35 Pa. D. & C. 466, 1939 Pa. Dist. & Cnty. Dec. LEXIS 117
CourtPennsylvania Court of Common Pleas, Dauphin County
DecidedMarch 22, 1939
Docketno. 486
StatusPublished
Cited by1 cases

This text of 35 Pa. D. & C. 466 (Reed v. Patriot Co.) is published on Counsel Stack Legal Research, covering Pennsylvania Court of Common Pleas, Dauphin County primary law. Counsel Stack provides free access to over 12 million legal documents including statutes, case law, regulations, and constitutions.

Bluebook
Reed v. Patriot Co., 35 Pa. D. & C. 466, 1939 Pa. Dist. & Cnty. Dec. LEXIS 117 (Pa. Super. Ct. 1939).

Opinion

Sheely, P. J.,

specially presiding, This is an action in trespass for libel. Plaintiff’s declaration alleged eight separate causes of action or counts, five of which were based upon editorials appearing in The [467]*467Patriot during the 1936 campaign for the election of a State senator; one upon a news article in The Evening News during the same campaign; and two upon news articles in the same paper during the judicial campaign of 1937. The jury returned a verdict in favor of plaintiff for $10,000 and made special findings in which it found defendant “not guilty” on seven of the alleged libels, but “guilty” of libel as to the news article appearing in The Evening News during the senatorial campaign of 1936. Both plaintiff and defendant filed motions for a new trial, but at the oral argument plaintiff withdrew his motion. We have before us, therefore, defendant’s motion for a new trial limited to the count of the declaration upon which it was found guilty.

Plaintiff in 1936 was a candidate for reélection to the office of State senator and his reélection was opposed by defendant company in its two newspapers, The Patriot and The Evening News. On October 23, 1936, the Governor made a campaign speech at a Democratic rally and, in the course of his speech, urged that plaintiff be defeated for reélection because of his alleged defense of Senator McClure of Delaware County, to whom he referred as the “convicted head of the Delaware County rum and vice ring.” In its issue the following day, October 24, 1936, The Patriot reported that, “The Chief Executive charged Reed with defending Senator McClure of Delaware County after he had been convicted of heading a ring of bootleggers and gamblers and proprietors of houses of vice.” On the same day an article appeared in the first edition of The Evening News that, “Earle waded into Senator George L. Reed, Republican candidate for another term in the Senate, as the head of the Delaware County rum and vice ring.” Defendant offered testimony to show that as the copy was written the article should have read: “Earle waded into Senator George L. Reed, Republican candidate for another term in the Senate, as the defender of McClure, convicted head of the Delaware County rum and vice ring.” As the [468]*468article was set in type the words, “defender of McCiure, convicted” comprised one line and, due to a failure of the space bands to tighten when the article was completed, this line was inadvertently dropped. A proof of the article as set in type was sent to the proof room but the “dropped line” was not discovered, and the article with the line missing was carried into the first edition.
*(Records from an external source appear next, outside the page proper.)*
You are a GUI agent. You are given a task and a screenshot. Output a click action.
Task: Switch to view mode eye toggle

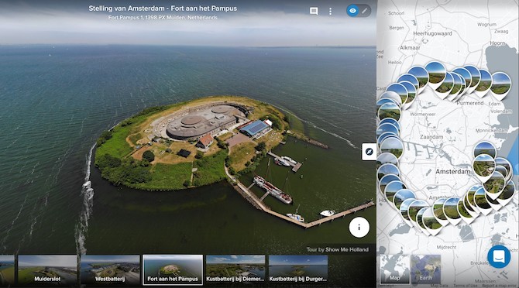click(x=352, y=11)
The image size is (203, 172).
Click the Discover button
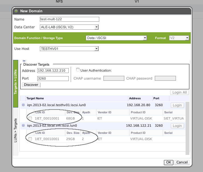coord(31,85)
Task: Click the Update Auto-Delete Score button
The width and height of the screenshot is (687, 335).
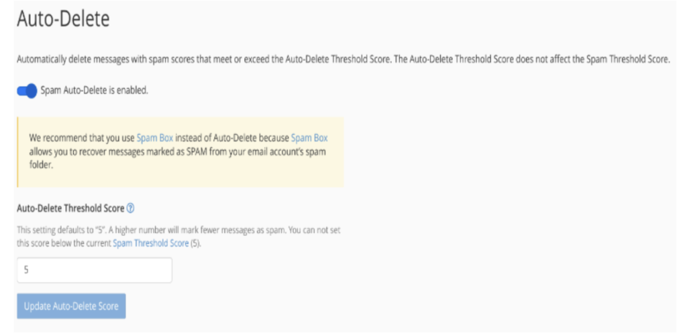Action: pyautogui.click(x=71, y=306)
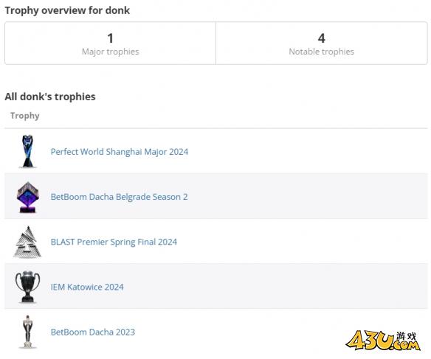
Task: Click the BetBoom Dacha 2023 statue trophy icon
Action: point(27,332)
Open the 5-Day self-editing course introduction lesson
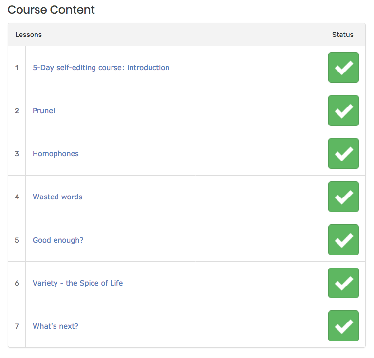Viewport: 374px width, 358px height. pyautogui.click(x=101, y=68)
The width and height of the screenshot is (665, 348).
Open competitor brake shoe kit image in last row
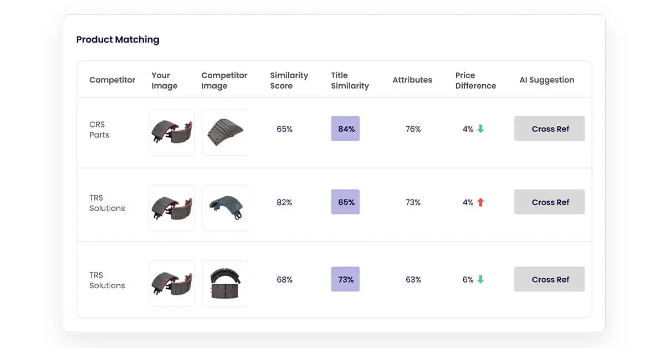point(225,283)
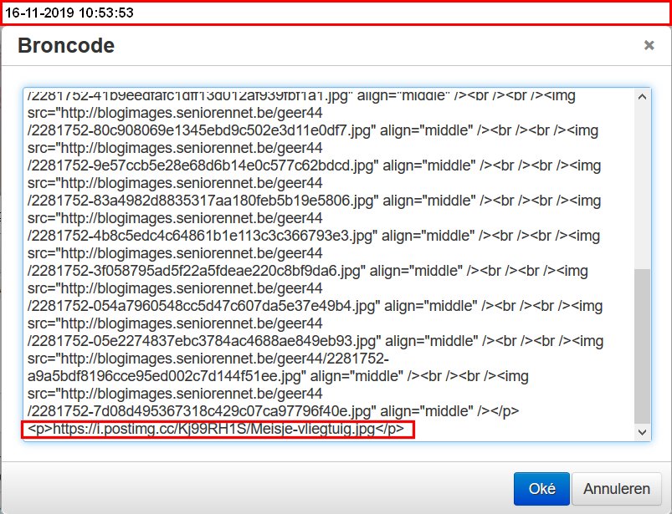Click the timestamp 16-11-2019 10:53:53
672x514 pixels.
[x=69, y=13]
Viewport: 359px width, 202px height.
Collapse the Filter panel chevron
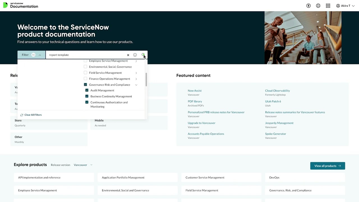click(x=40, y=55)
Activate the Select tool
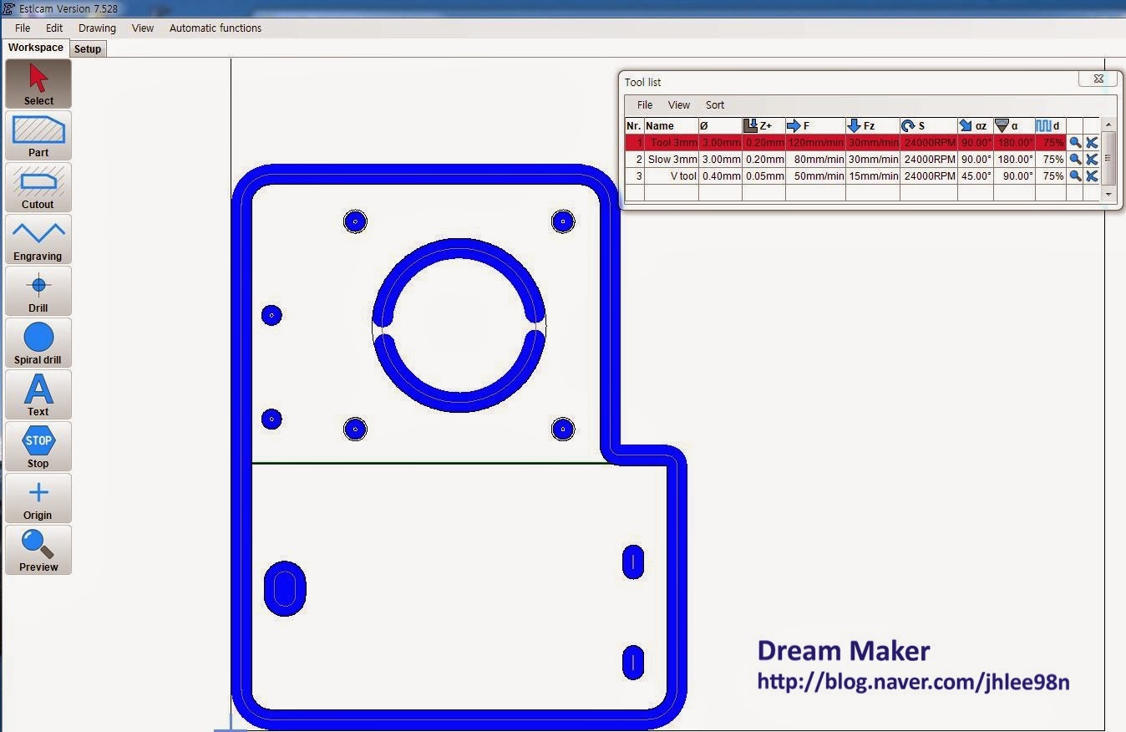Viewport: 1126px width, 732px height. [38, 84]
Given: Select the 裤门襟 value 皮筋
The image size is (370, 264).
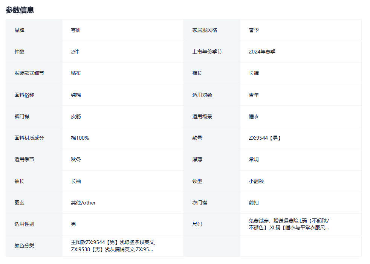Looking at the screenshot, I should click(x=76, y=116).
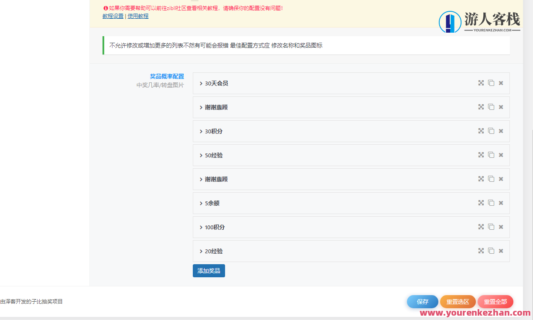Screen dimensions: 533x320
Task: Click the 重置选区 reset button
Action: coord(458,301)
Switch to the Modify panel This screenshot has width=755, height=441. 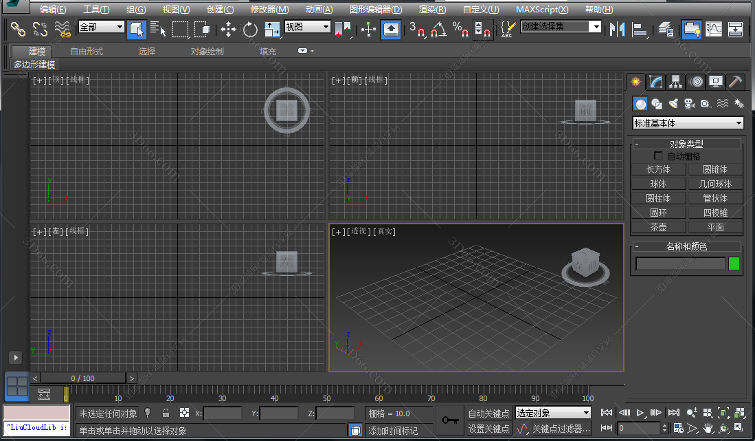tap(655, 82)
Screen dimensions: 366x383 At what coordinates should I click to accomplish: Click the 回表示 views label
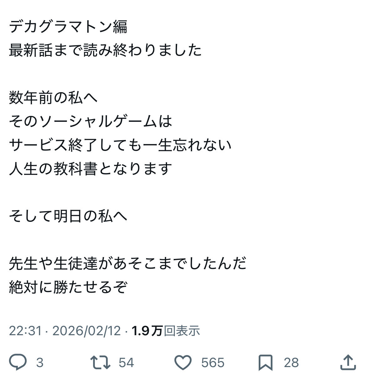point(182,331)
The error was discovered after the first edition had been circulated and was corrected by inserting the dropped line in the remaining five editions issued on that day. In the fifth and sixth editions an apology or explanation entitled “correction” was printed on the front page, in which the error of the first edition was explained and corrected. The same correction was printed in the first four editions of Monday, October 26, 1936, in order to reach any persons who might have read the first edition of October 25th and failed to read the subsequent editions. The total circulation of the six editions of October 24th was 70,295, but defendant was unable to give the figures for each of the editions. The press run of the first edition, however, was 15,550 papers, and it was explained that, with the exception of “street sales” in the City of Harrisburg, the entire first edition was sent to points some distance from Harrisburg in order to reach subscribers on the date of issue.

It is at once apparent, from a mere recital of these facts, none of which was disputed by plaintiff, that the publication was not made maliciously and that the important line was omitted by accident or negligence. This was the express finding of the jury which, in addition to finding defendant guilty on this count, added to its verdict an explanatory note that it believed the omitted line “to be caused by negligence on the part of certain several employes of The Evening News, a publication of The Patriot Company.” The jury was not only justified in finding a verdict in favor of plaintiff on this count, but a contrary vqrdict probably could not have been sustained. [469]*469Defendant’s motion for a new trial is confined largely to a question of the excessiveness of the verdict of $10,000.

The right of the court to'grant a new trial in a libel suit because of an excessive verdict cannot be doubted. This question was fully considered in Smith v. The Times Publishing Co. et al., 178 Pa. 481 (1896), and it was there said (p. 501), referring to the power of the courts to control and revise excessive verdicts: “This court has had occasion more than once recently to say that it was a power the courts ought to exercise unflinchingly.” In the later case of Boyer v. Pitt Publishing Co., 324 Pa. 154, 160 (1936), it was held that where a verdict in a libel case is inordinately out of proportion to either plaintiff’s injury or defendant’s offense, justice may demand a substantial abatement. In Weglein v. Golder, 317 Pa. 437, 441 (1935), it was held that the verdict should prevail unless grossly excessive.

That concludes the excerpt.